Suppose this body of 19th century common law should be translated into the scope of remedies under a lawsuit for violation of the Constitution. Even so, the common law did not recognize the doctrine of qualified immunity. She recognized a doctrine of quasi-judicial immunity, which shields certain acts from liability for honest mistakes. Keller acknowledges that this 19th century doctrine has significant differences from today’s doctrine. But the differences run deeper than you would know from Keller’s account.

A closer examination of the doctrine of quasi-judicial immunity shows how far it was from the modern doctrine of qualified immunity. It protected quasi-judicial acts such as administering elections and assessing taxes, not ordinary law enforcement decisions. He allowed severe accountability for officers who overstepped their authority. And the defense was not trial immunity. Thus, the current doctrine of qualified immunity owes more to modern judicial invention than to the common law.

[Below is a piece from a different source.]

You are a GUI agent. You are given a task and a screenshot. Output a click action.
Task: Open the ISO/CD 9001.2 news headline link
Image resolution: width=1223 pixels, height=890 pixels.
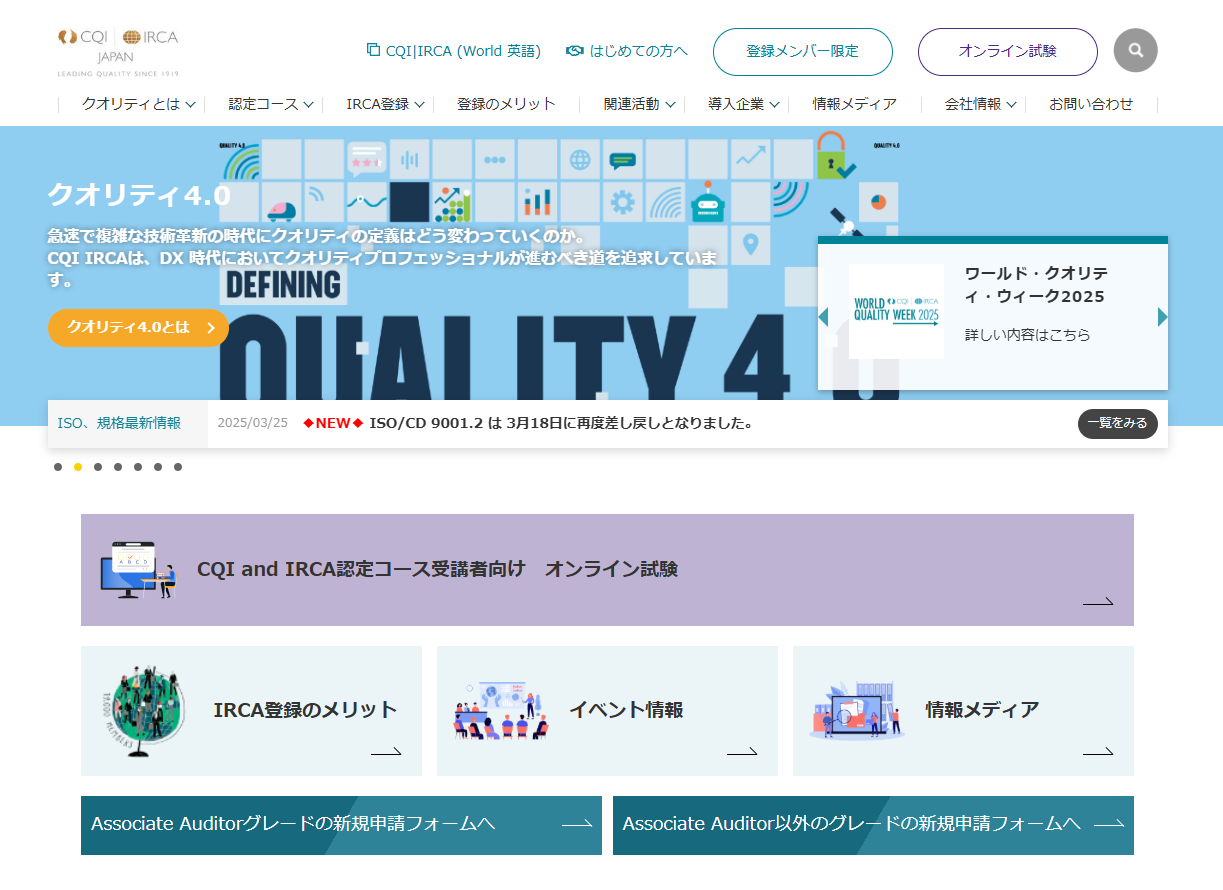560,423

And Professor Jim Pfander has also just posted his own response: Areas of discretion in common law. Abstract:

Scott Keller argues in a major forthcoming article that the common law recognizes forms of qualified immunity. This response suggests that Keller’s authorities comprise a body of administrative law, rather than a body of qualified immunity law. Many of the doctrines identified by Keller operate in much the same way as Chief Justice Marshall’s account of judicial review operated in Marbury v. Madison. Marshall acknowledged that matters legally assigned to executive discretion are beyond the scope of judicial review. But when an official’s legitimate discretion ended and legal limits were transgressed, the common law was available (indeed compelled according to Marshall) to provide a remedy. In much of what Keller points out, the common law courts recognized that executive officials enjoyed areas of legal discretion. But the common law does not confer immunity when these limits are transgressed.